Robert Fan is the President of Silicon Motion Inc. U.S.A. managing the business in the U.S. and Europe regions for Silicon Motion Inc. (NASDAQ:  SIMO) – a world leader in NAND storage controller solutions. Robert oversees the largest revenue regions which grew at 37% CAGR in the past seven years. He is also responsible for corporate communications /PR, strategic partnerships and investments, and serves as the General Manager of the graphics business. Prior to Silicon Motion, Robert served in executive positions at companies such as Spansion, IDT and startups like Berkana Wireless (acquired by Qualcomm) and Resonext (acquired by RF Micro Devices) and spent 9+ years at Intel in sales, marketing, and management positions.

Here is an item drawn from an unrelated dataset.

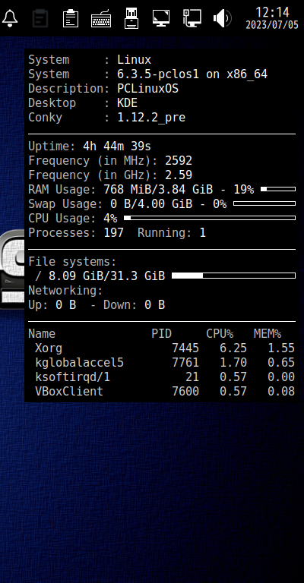The width and height of the screenshot is (304, 583).
Task: Click the root file system usage bar
Action: click(x=233, y=276)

Robert is currently a board member of Monte Jade Science & Technology Association and volunteers as a mentor as well as an advisory board member in the association’s esteemed executive mentorship program.  Robert advises startup companies and also speaks publicly on subjects ranging from technology, leadership and sales.  He holds a BS in Electrical Engineering from the U.C. Berkeley, MSEE from Santa Clara University, and completed the General Management Executive Program at McCombs School of Business, University of Texas.


Sung Soo Chung


QRT Inc.

Sung Soo Chung (IEEE Life Member since 2018) received B.S. degree in Electronics Engineering from Sungkyunkwan University, Seoul, Korea, in 1978 and M.S. degree in Electrical Engineering from Florida Institute of Technology, Melbourne, FL in 1984. He spent 15 and a half years with Cisco Systems Inc., San Jose, CA from 1992 to 2008, where he managed ASIC DFT Technologies Team for over 10 years. Four years prior to his departure, Sung developed company wide SEU test and mitigation processes, ranging from memory to ASIC, device test and qualification criteria, and Soft Error resilience design methodologies as a SEU Technical Lead. As a part of Korean Government’s Brain Scouting Program, he joined Hanyang University as a Research Professor from July 2013 to July 2016, lecturing and researching in the area of SiP/TSV test technology, Single Event Upset (SEU) and SoC reliability. Sung now works for QRT Inc. Korea as a CTO since May 2017 until now. 17 U.S. and Korean patents and has contributed over 50+ technical papers in Boundary-Scan, Logic BIST, Memory BIST, high speed I/O test and SEU test/mitigation and fault injection techniques. Mr. Chung had served as a working group member of IEEE Standards 1149.1, .4, 1500, 1532, JESD89A, and 1149.6, where his patented innovation became a foundation for the Standards. His most recent R&D activities are accelerated radiation test and analysis for ISO26262 Automotive Functional Safety, and soft error mitigation techniques on advanced devices such as Flash, SSD, and Microprocessors.